Woman doctor using the stethoscope on a woman patient
Roman Yeremenko

Ukraine one year on: “Women are rising in support of each other,” but they still need our help

Geneva/Lviv/Warsaw, 20 February 2023 - As the escalation of the conflict in Ukraine enters its second year, the global community must renew its support to the most vulnerable groups that have been affected, including women and girls, CARE said today. 

There is a strong gender dynamic to this crisis; while women make up the majority of those displaced inside Ukraine and in neighboring countries, they are also rising up to support each other as part of the response.
Sofia Sprechmann Sineiro, CARE International Secretary General

Women make up 59% of the 5.4 million people displaced within Ukraine.
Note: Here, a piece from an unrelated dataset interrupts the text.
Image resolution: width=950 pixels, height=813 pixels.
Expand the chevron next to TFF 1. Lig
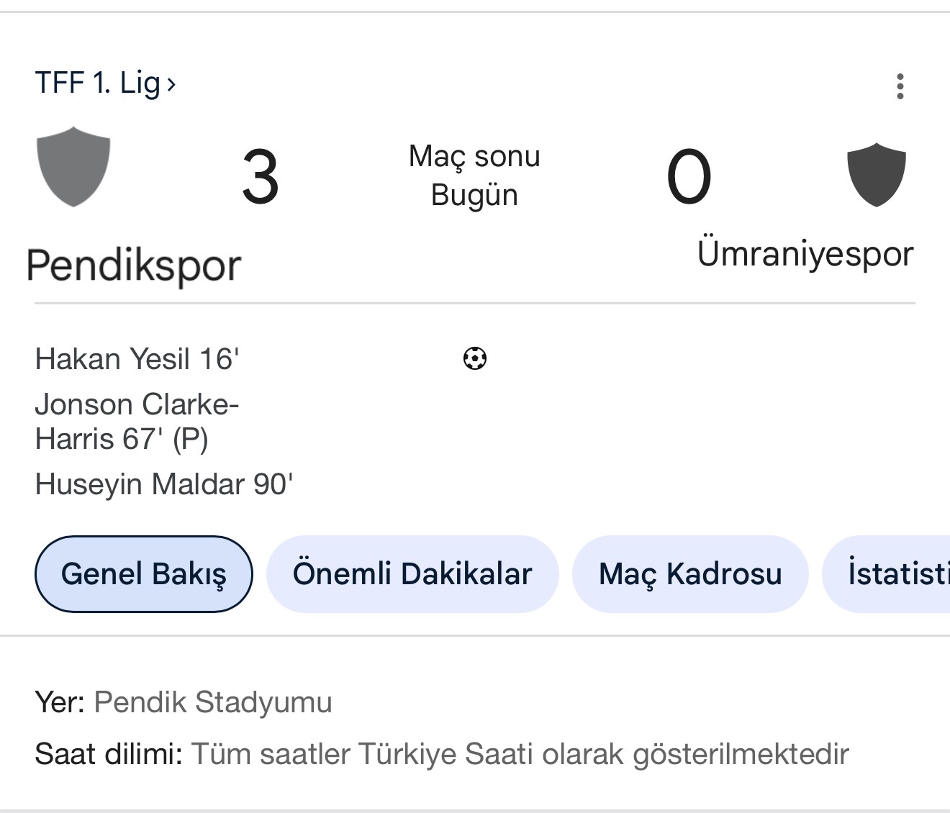click(171, 85)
A staggering 86% of the 8 million who have sought refuge in Poland, Romania, Hungary, Slovakia, Germany, and beyond are women and children. Over the past year, sexual and gender-based violence has increased among Ukrainian women and girls. 

"I didn’t know how to put my whole life in one suitcase,” says Natalia, who had just one hour to organize the evacuation of her eight-year-old son, Tymofiy, and parents-in-law. Now Natalia takes care of her son and her husband's sick parents, who all share a small room in a shelter in Lviv, organized by Women’s Perspectives, a CARE partner NGO. Tymofiy attends lessons online, but his biggest dream is "just to go to school with my friends." 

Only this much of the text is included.